# a tricky billing question



## geordief (29 Jul 2009)

looking at my bank statements and cheque stubs that go back almost 2 years I have noticed that I have paid a very large  identical (there are no cents on the amount which would have made it 100% obvious) sum  within 2 months of each other.

I can see this is a big coincidence and I can quite readily accept that it is something I could have done by mistake (ie paid the same bill twice)
It is also possible that the same amount reoccurred twice in a row in such a short space of time.

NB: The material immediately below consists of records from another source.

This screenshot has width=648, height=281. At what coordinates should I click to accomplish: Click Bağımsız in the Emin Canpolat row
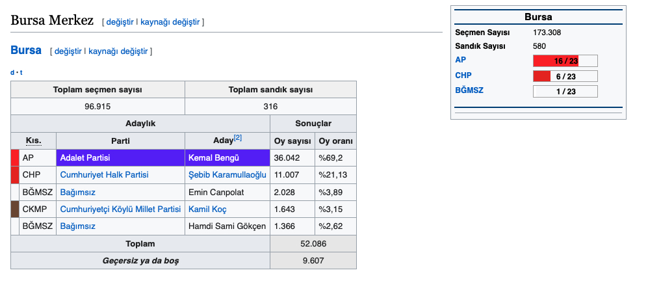77,192
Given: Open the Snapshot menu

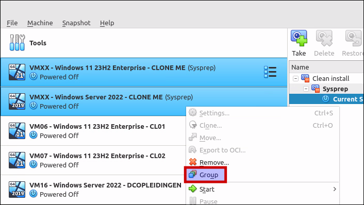Looking at the screenshot, I should (x=76, y=23).
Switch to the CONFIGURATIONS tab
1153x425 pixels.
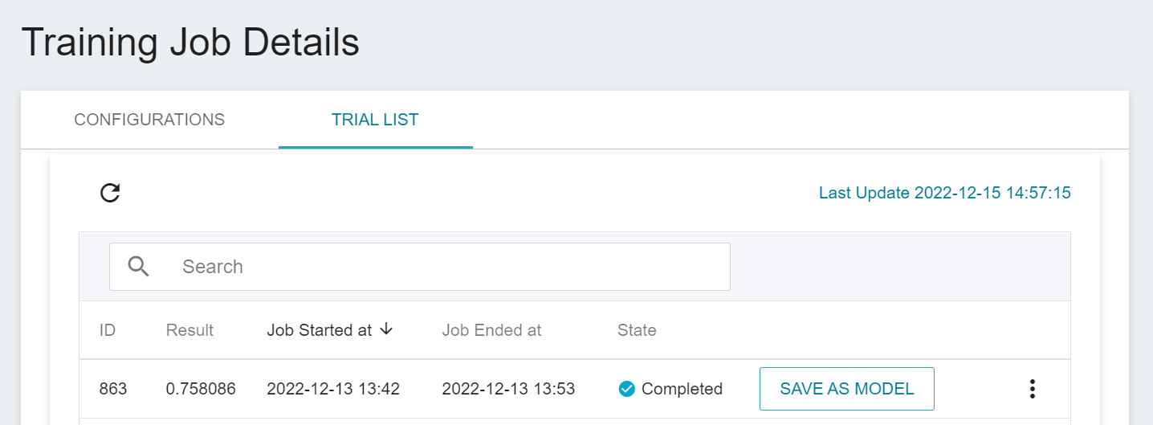[x=149, y=120]
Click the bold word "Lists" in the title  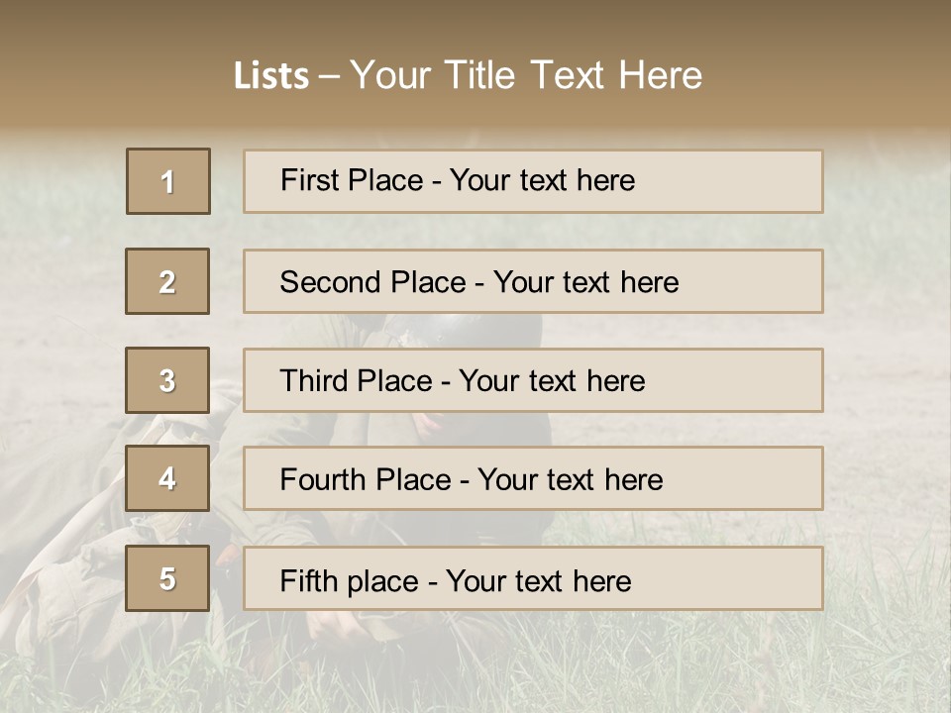[271, 76]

I have gone through  the subsequent statements and cannot see that no refund was paid into my account (not sure if that could have been done like that anyway) .
I am also trying to hunt down the invoices and oil statements for that period but that is a bit of an upheaval and I could have thrown them out.
So if I suspect that the oil company has pocketed the 2 bills (or simply acepted the payment in error)  but cannot be 100% or 99% certain what would be my best course of action?
Should I ask them for copies of the bills/statements for that  period without mentioning the particular payments I am worried about?
Or just explain the situation and rely on their honesty/ helpfullness?


----------



## vandriver (29 Jul 2009)

Do you know what company the two payments went to?


----------



## Mpsox (29 Jul 2009)

if you paid by cheque you can ask the bank for a copy of the cheque, albeit they may charge you


----------



## geordief (29 Jul 2009)

I don't think there would be a dispute that the 2 cheques went through as I have it in my bank statements.
But the oil company might say or believe (possibly correctly) that they were just 2 consecutive payments that came to the same amount.
I really need to satisfy myself of the truth of the matter and not make any false accusations .
But if I can't find the old oil bills  then I suppose I have to approach the company itself so I wonder is there a way of doing this diplomatically and effectively (unless I can dig out the old oil bills)?


----------



## Maggs065 (31 Jul 2009)

A few years ago, I was billed twice for oil within a few weeks of each other. The oil company had my credit card details and I think charged me for somone else's oil! Needless to say I asked them to remove my details from their system.


----------